Então Eusébio Lima estendeu o busto, debruçou-se na janela, gritou para o delegado: — Que está esperando? Que êles entrem no Palácio?
O delegado puxou o revólver, bradou uma ordem aos seus homens. O tiroteio começou. A mulher que se adiantara caiu ferida, pessoas corriam pelas calçadas buscando as esquinas, um dos manifestantes gritou:
— Não atirem! Não atirem! Queremos só pedir…
Mas já um investigador o derrubava com a coronha do revólver. A luta generalizou-se, a pequena multidão utilizava os cartazes como armas, haviam arrancado a madeira que sustentava a faixa e com ela se defendiam. Ordens eram gritadas, a guarda do Palácio apareceu, carregou sôbre os manifestantes, soldados começaram a montar u'a metralhadora na porta do jardim.
A massa recuara mas voltava a juntar-se e tentava nova-mente aproximar-se do Palácio. Foi quando' a metralhadora deu a primeira rajada.

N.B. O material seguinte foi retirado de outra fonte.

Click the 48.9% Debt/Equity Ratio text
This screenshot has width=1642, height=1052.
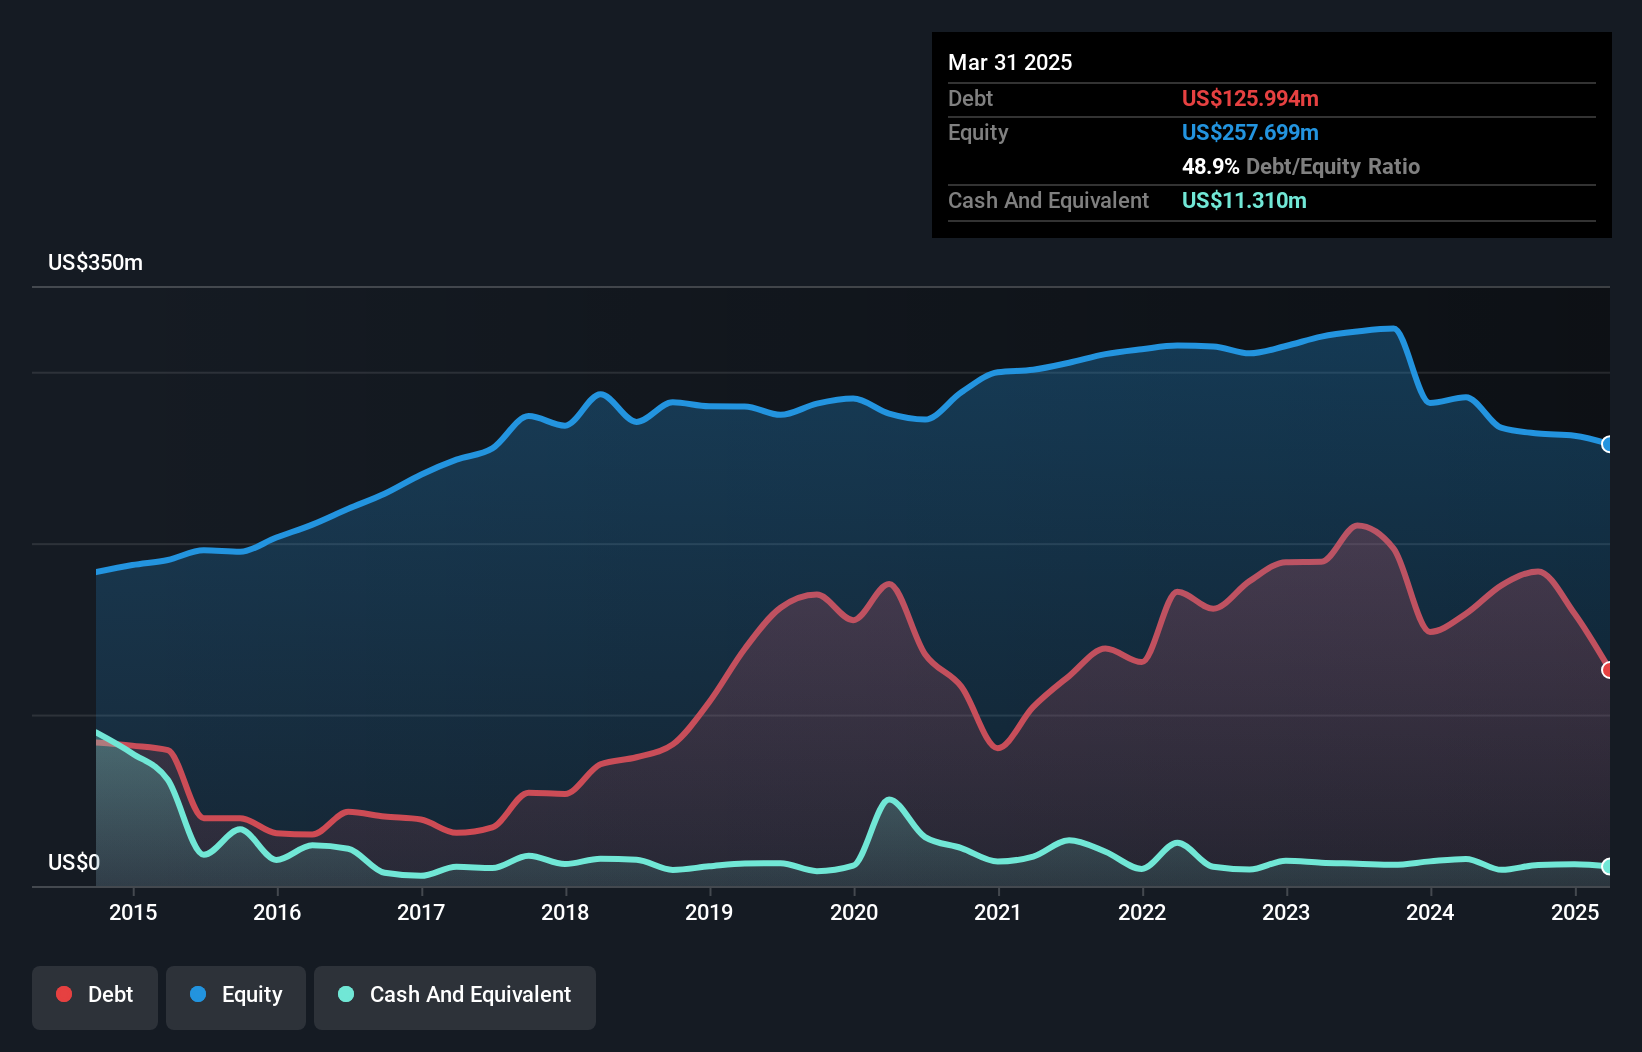(1300, 167)
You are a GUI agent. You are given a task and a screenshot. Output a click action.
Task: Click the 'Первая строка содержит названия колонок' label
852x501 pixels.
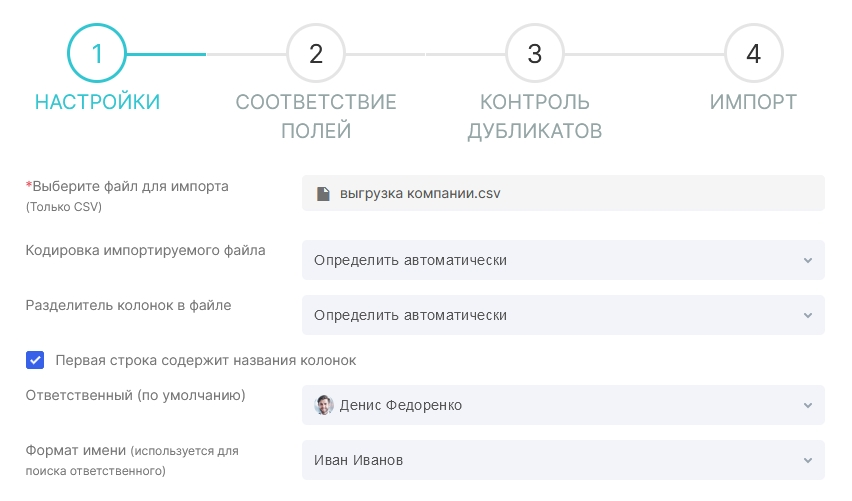pyautogui.click(x=206, y=360)
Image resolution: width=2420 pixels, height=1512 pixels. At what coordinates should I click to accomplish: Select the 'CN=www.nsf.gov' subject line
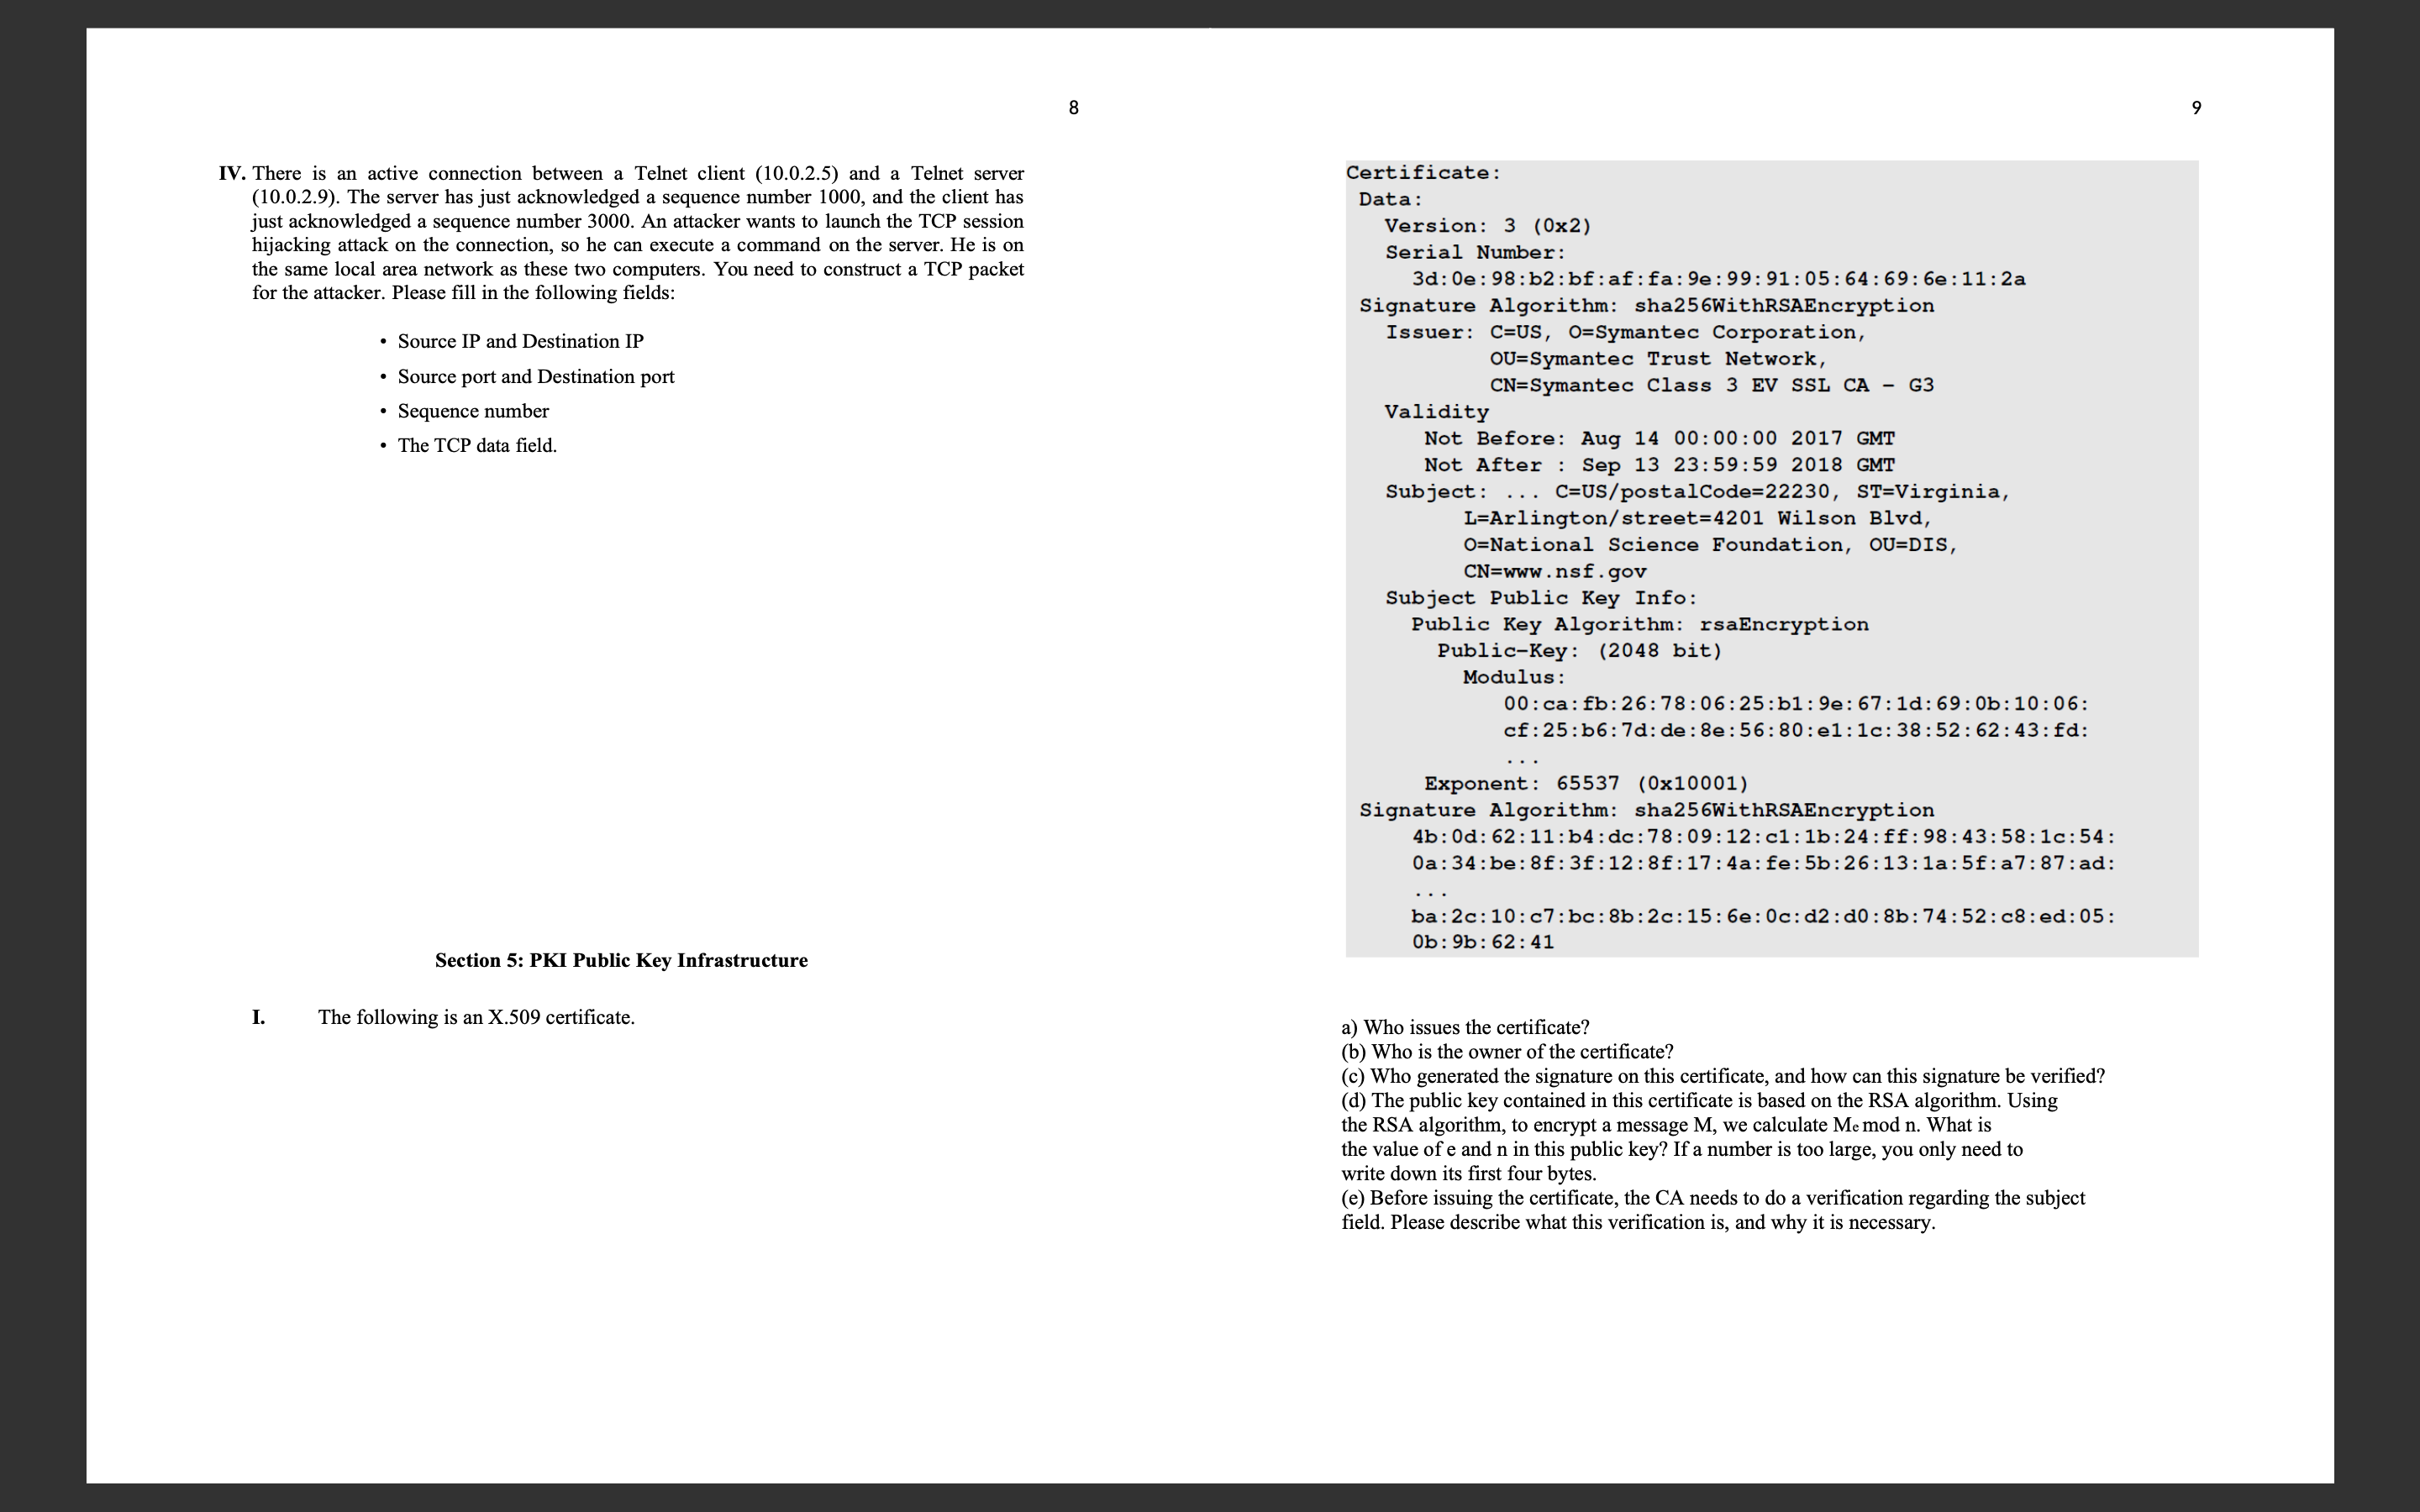coord(1552,571)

Um homem caiu de bruços, o peito rasgado pelas balas.
Ficaram cinco feridos nos passeios, ao lado do morto, um operário de Santo André. Algumas pessoas, inclusive curiosos chamados pelo rumor da luta, tinham sido prêsas. No outro dia, os jornais foram unânimes em reclamar medidas mais drásticas contra os comunistas e a louvar a ação serena da polícia…
*Título do portal Vermelho
Do livro Os Subterrâneos da Liberdade (primeiro romance da trilogia originalmente batizada de O Muro de Pedras). Rio de Janeiro, Livraria Martins Editora, 1954
Nota do redator:
Os subterrâneos da liberdade são o primeiro romance de uma trilogia intitulada O muro das pedras, na qual Jorge Amado apresenta um quadro da luta do povo brasileiro, dirigido pela classe operária, nos anos que sucedem o golpe de Estado de 1937. Esta primeira obra cobre o período de novembro de 1937 a novembro de 1945. O segundo romance, O povo na praça, abrange os anos de 1941 a 1945, e o terceiro cobre os anos 1950, Agonia da noite.